Among the records, which lines include "will"? List them.

» **EXERCISE DATA**:
== Segment start ==

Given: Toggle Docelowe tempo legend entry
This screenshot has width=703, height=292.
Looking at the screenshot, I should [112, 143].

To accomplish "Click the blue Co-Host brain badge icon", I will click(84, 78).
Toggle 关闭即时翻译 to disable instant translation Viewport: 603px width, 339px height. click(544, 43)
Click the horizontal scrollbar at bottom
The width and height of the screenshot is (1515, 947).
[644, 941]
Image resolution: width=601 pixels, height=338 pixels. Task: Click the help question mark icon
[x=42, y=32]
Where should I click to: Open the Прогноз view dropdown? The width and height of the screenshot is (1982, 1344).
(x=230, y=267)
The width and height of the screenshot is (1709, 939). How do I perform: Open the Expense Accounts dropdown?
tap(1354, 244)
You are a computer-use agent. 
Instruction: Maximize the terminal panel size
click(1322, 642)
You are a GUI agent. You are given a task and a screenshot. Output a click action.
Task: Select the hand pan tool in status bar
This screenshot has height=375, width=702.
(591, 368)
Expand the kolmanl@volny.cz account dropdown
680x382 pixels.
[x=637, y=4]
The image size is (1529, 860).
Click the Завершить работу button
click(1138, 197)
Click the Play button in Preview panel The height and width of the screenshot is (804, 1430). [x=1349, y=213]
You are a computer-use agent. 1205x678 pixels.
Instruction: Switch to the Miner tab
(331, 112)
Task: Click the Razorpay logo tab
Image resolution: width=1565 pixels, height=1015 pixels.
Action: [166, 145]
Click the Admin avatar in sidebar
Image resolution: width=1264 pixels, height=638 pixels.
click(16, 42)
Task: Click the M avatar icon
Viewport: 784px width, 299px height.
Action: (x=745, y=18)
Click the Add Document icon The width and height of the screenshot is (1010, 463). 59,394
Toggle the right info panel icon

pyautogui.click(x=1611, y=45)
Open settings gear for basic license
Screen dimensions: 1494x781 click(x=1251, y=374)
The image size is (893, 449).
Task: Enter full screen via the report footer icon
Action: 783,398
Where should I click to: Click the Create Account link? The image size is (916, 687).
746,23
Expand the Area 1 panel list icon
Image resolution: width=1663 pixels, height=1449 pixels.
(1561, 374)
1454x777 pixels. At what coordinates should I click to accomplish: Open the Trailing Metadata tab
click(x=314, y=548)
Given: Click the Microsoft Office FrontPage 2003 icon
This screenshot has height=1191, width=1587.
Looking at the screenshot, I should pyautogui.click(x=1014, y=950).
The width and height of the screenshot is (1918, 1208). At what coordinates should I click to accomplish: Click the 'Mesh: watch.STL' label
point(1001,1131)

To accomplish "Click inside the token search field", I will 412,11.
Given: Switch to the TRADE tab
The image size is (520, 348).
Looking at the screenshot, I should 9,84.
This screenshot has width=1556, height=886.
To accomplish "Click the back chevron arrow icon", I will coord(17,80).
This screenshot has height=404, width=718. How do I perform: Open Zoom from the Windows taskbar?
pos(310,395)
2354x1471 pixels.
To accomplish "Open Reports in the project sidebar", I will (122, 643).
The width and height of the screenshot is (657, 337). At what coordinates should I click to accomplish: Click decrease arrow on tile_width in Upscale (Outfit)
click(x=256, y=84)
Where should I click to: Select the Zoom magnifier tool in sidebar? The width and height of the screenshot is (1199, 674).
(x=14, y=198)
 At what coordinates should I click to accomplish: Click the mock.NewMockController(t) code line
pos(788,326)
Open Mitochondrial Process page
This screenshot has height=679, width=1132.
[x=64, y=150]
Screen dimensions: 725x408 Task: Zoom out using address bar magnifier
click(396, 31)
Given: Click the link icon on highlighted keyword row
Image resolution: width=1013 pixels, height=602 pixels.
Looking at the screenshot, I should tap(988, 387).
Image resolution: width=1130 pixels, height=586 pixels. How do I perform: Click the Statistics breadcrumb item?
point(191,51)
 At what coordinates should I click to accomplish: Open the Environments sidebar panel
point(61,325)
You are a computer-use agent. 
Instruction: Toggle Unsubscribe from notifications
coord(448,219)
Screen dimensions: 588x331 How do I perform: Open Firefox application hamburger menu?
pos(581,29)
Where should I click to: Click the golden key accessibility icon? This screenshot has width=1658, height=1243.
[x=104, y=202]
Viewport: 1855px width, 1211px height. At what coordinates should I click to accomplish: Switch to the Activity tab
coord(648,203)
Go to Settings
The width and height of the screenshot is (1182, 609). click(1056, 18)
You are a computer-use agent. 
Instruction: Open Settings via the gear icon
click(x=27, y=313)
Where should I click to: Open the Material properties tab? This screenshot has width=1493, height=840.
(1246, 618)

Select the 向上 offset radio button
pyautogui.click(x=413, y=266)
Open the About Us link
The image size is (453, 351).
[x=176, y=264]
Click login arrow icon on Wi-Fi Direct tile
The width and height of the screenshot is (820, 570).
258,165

== Segment end ==

» **ANSWER TO THIS EXERCISE**:
To accomplish "Click the blue Co-Host brain badge icon", I will click(84, 78).
To accomplish "Click inside the token search field", I will 412,11.
To accomplish "Click the back chevron arrow icon", I will coord(17,80).
To accomplish "Open Reports in the project sidebar", I will (122, 643).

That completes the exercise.